The whole of the data is to be returned without a single change.

START Records shown

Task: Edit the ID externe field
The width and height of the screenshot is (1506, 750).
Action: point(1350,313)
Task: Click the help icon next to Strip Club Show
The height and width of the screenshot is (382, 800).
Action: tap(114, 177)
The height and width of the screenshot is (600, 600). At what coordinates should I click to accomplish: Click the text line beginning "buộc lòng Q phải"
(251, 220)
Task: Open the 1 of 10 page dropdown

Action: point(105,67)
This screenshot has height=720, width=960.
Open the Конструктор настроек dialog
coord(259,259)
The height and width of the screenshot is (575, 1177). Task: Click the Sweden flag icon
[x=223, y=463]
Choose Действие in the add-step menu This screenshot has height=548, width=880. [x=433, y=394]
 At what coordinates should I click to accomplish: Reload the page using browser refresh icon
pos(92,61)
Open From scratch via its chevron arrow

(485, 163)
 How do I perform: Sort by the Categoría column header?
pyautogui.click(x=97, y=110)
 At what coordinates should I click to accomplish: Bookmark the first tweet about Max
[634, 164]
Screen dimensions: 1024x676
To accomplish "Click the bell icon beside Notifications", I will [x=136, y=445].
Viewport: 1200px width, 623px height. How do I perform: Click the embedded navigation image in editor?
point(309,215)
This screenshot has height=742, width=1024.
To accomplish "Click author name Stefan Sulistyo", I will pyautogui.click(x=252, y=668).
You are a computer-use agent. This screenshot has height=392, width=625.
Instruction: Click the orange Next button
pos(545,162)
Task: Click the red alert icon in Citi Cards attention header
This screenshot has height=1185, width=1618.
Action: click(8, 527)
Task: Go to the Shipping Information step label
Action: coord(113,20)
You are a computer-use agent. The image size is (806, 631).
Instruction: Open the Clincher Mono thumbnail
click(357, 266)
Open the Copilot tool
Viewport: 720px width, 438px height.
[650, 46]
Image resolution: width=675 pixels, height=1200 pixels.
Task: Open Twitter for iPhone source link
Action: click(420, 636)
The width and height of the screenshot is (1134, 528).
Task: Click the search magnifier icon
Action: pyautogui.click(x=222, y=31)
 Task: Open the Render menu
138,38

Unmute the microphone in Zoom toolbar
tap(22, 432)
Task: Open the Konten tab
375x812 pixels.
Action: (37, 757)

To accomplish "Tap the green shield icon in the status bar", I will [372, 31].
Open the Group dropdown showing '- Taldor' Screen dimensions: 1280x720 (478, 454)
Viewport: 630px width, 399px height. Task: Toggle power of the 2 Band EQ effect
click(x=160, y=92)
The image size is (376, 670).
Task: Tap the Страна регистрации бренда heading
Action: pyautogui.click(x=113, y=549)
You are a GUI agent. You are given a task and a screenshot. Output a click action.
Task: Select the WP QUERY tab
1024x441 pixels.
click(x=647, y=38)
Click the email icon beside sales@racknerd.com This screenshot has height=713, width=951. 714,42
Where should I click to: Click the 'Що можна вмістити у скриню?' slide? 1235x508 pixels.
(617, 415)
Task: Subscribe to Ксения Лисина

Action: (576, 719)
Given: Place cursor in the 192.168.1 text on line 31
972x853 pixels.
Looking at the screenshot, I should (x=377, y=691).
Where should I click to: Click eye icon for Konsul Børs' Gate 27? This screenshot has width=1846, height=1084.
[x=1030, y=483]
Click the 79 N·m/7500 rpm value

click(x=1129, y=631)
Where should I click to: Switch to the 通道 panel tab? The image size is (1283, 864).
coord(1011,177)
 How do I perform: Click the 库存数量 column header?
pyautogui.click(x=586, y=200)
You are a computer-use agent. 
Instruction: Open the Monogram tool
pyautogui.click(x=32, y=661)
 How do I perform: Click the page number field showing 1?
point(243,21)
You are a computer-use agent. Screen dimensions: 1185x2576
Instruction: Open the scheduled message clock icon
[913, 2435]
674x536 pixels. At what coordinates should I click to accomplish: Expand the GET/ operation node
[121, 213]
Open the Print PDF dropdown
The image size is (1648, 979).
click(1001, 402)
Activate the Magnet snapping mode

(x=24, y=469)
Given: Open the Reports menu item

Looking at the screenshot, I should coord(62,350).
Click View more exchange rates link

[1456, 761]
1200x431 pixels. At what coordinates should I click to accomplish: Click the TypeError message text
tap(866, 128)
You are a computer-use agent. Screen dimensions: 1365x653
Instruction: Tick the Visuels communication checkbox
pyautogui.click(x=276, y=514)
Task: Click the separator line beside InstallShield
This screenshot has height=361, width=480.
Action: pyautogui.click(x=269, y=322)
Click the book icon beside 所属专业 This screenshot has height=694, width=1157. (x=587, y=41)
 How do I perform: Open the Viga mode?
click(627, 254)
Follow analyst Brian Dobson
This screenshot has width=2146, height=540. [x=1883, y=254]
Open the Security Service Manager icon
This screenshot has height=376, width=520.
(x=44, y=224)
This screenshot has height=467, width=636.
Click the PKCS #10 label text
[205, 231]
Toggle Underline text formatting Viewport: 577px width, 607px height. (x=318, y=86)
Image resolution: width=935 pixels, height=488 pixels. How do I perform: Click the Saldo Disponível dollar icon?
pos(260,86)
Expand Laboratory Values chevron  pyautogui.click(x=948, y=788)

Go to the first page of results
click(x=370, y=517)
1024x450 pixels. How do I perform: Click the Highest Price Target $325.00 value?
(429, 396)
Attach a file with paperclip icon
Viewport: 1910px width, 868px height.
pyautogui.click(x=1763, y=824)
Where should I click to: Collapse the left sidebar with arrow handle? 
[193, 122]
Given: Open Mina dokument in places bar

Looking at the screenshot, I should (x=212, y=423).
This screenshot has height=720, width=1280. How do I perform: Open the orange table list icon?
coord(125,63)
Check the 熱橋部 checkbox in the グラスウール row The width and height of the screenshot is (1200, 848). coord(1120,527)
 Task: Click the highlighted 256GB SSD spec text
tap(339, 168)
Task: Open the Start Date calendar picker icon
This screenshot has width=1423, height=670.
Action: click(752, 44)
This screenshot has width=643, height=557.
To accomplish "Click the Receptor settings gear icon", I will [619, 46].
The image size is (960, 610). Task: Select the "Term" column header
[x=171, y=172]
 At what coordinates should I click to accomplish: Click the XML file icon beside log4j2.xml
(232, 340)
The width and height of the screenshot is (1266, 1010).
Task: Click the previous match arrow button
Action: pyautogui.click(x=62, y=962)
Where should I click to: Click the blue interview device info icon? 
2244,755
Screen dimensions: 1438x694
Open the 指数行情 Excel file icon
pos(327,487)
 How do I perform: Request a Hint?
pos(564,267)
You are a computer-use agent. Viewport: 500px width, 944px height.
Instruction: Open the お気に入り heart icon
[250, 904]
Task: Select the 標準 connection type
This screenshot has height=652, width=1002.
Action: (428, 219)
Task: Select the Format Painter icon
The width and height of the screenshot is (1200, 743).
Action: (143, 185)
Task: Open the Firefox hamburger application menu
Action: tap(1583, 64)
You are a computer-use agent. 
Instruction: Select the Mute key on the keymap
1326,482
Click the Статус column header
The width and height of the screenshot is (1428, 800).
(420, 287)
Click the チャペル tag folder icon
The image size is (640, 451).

END Records shown

▶ [Response box]:
Task: Edit the ID externe field
The width and height of the screenshot is (1506, 750).
Action: point(1350,313)
Task: Click the help icon next to Strip Club Show
The height and width of the screenshot is (382, 800).
Action: tap(114, 177)
The height and width of the screenshot is (600, 600). At what coordinates should I click to accomplish: Click the text line beginning "buộc lòng Q phải"
(251, 220)
Task: Open the 1 of 10 page dropdown

Action: point(105,67)
This screenshot has height=720, width=960.
Open the Конструктор настроек dialog
coord(259,259)
The height and width of the screenshot is (575, 1177). Task: Click the Sweden flag icon
[x=223, y=463]
Choose Действие in the add-step menu This screenshot has height=548, width=880. [x=433, y=394]
 At what coordinates should I click to accomplish: Reload the page using browser refresh icon
pos(92,61)
Open From scratch via its chevron arrow

(485, 163)
 How do I perform: Sort by the Categoría column header?
pyautogui.click(x=97, y=110)
 At what coordinates should I click to accomplish: Bookmark the first tweet about Max
[634, 164]
Screen dimensions: 1024x676
To accomplish "Click the bell icon beside Notifications", I will [x=136, y=445].
Viewport: 1200px width, 623px height. How do I perform: Click the embedded navigation image in editor?
point(309,215)
This screenshot has height=742, width=1024.
To accomplish "Click author name Stefan Sulistyo", I will pyautogui.click(x=252, y=668).
You are a computer-use agent. This screenshot has height=392, width=625.
Instruction: Click the orange Next button
pos(545,162)
Task: Click the red alert icon in Citi Cards attention header
This screenshot has height=1185, width=1618.
Action: click(8, 527)
Task: Go to the Shipping Information step label
Action: coord(113,20)
You are a computer-use agent. The image size is (806, 631).
Instruction: Open the Clincher Mono thumbnail
click(357, 266)
Open the Copilot tool
Viewport: 720px width, 438px height.
[650, 46]
Image resolution: width=675 pixels, height=1200 pixels.
Task: Open Twitter for iPhone source link
Action: click(420, 636)
The width and height of the screenshot is (1134, 528).
Task: Click the search magnifier icon
Action: pyautogui.click(x=222, y=31)
 Task: Open the Render menu
138,38

Unmute the microphone in Zoom toolbar
tap(22, 432)
Task: Open the Konten tab
375x812 pixels.
Action: (37, 757)

To accomplish "Tap the green shield icon in the status bar", I will [372, 31].
Open the Group dropdown showing '- Taldor' Screen dimensions: 1280x720 (478, 454)
Viewport: 630px width, 399px height. Task: Toggle power of the 2 Band EQ effect
click(x=160, y=92)
The image size is (376, 670).
Task: Tap the Страна регистрации бренда heading
Action: pyautogui.click(x=113, y=549)
You are a GUI agent. You are given a task and a screenshot. Output a click action.
Task: Select the WP QUERY tab
1024x441 pixels.
click(x=647, y=38)
Click the email icon beside sales@racknerd.com This screenshot has height=713, width=951. 714,42
Where should I click to: Click the 'Що можна вмістити у скриню?' slide? 1235x508 pixels.
(617, 415)
Task: Subscribe to Ксения Лисина

Action: (576, 719)
Given: Place cursor in the 192.168.1 text on line 31
972x853 pixels.
Looking at the screenshot, I should (x=377, y=691).
Where should I click to: Click eye icon for Konsul Børs' Gate 27? This screenshot has width=1846, height=1084.
[x=1030, y=483]
Click the 79 N·m/7500 rpm value

click(x=1129, y=631)
Where should I click to: Switch to the 通道 panel tab? The image size is (1283, 864).
coord(1011,177)
 How do I perform: Click the 库存数量 column header?
pyautogui.click(x=586, y=200)
You are a computer-use agent. 
Instruction: Open the Monogram tool
pyautogui.click(x=32, y=661)
 How do I perform: Click the page number field showing 1?
point(243,21)
You are a computer-use agent. Screen dimensions: 1185x2576
Instruction: Open the scheduled message clock icon
[913, 2435]
674x536 pixels. At what coordinates should I click to accomplish: Expand the GET/ operation node
[121, 213]
Open the Print PDF dropdown
The image size is (1648, 979).
click(1001, 402)
Activate the Magnet snapping mode

(x=24, y=469)
Given: Open the Reports menu item

Looking at the screenshot, I should coord(62,350).
Click View more exchange rates link

[1456, 761]
1200x431 pixels. At what coordinates should I click to accomplish: Click the TypeError message text
tap(866, 128)
You are a computer-use agent. Screen dimensions: 1365x653
Instruction: Tick the Visuels communication checkbox
pyautogui.click(x=276, y=514)
Task: Click the separator line beside InstallShield
This screenshot has height=361, width=480.
Action: pyautogui.click(x=269, y=322)
Click the book icon beside 所属专业 This screenshot has height=694, width=1157. (x=587, y=41)
 How do I perform: Open the Viga mode?
click(627, 254)
Follow analyst Brian Dobson
This screenshot has width=2146, height=540. [x=1883, y=254]
Open the Security Service Manager icon
This screenshot has height=376, width=520.
(x=44, y=224)
This screenshot has height=467, width=636.
Click the PKCS #10 label text
[205, 231]
Toggle Underline text formatting Viewport: 577px width, 607px height. (x=318, y=86)
Image resolution: width=935 pixels, height=488 pixels. How do I perform: Click the Saldo Disponível dollar icon?
pos(260,86)
Expand Laboratory Values chevron  pyautogui.click(x=948, y=788)

Go to the first page of results
click(x=370, y=517)
1024x450 pixels. How do I perform: Click the Highest Price Target $325.00 value?
(429, 396)
Attach a file with paperclip icon
Viewport: 1910px width, 868px height.
pyautogui.click(x=1763, y=824)
Where should I click to: Collapse the left sidebar with arrow handle? 
[193, 122]
Given: Open Mina dokument in places bar

Looking at the screenshot, I should (x=212, y=423).
This screenshot has height=720, width=1280. How do I perform: Open the orange table list icon?
coord(125,63)
Check the 熱橋部 checkbox in the グラスウール row The width and height of the screenshot is (1200, 848). coord(1120,527)
 Task: Click the highlighted 256GB SSD spec text
tap(339, 168)
Task: Open the Start Date calendar picker icon
This screenshot has width=1423, height=670.
Action: click(752, 44)
This screenshot has width=643, height=557.
To accomplish "Click the Receptor settings gear icon", I will [619, 46].
The image size is (960, 610). Task: Select the "Term" column header
[x=171, y=172]
 At what coordinates should I click to accomplish: Click the XML file icon beside log4j2.xml
(232, 340)
The width and height of the screenshot is (1266, 1010).
Task: Click the previous match arrow button
Action: pyautogui.click(x=62, y=962)
Where should I click to: Click the blue interview device info icon? 
2244,755
Screen dimensions: 1438x694
Open the 指数行情 Excel file icon
pos(327,487)
 How do I perform: Request a Hint?
pos(564,267)
You are a computer-use agent. Viewport: 500px width, 944px height.
Instruction: Open the お気に入り heart icon
[250, 904]
Task: Select the 標準 connection type
This screenshot has height=652, width=1002.
Action: (428, 219)
Task: Select the Format Painter icon
The width and height of the screenshot is (1200, 743).
Action: (143, 185)
Task: Open the Firefox hamburger application menu
Action: tap(1583, 64)
You are a computer-use agent. 
Instruction: Select the Mute key on the keymap
1326,482
Click the Статус column header
The width and height of the screenshot is (1428, 800).
(420, 287)
Click the チャペル tag folder icon
The image size is (640, 451).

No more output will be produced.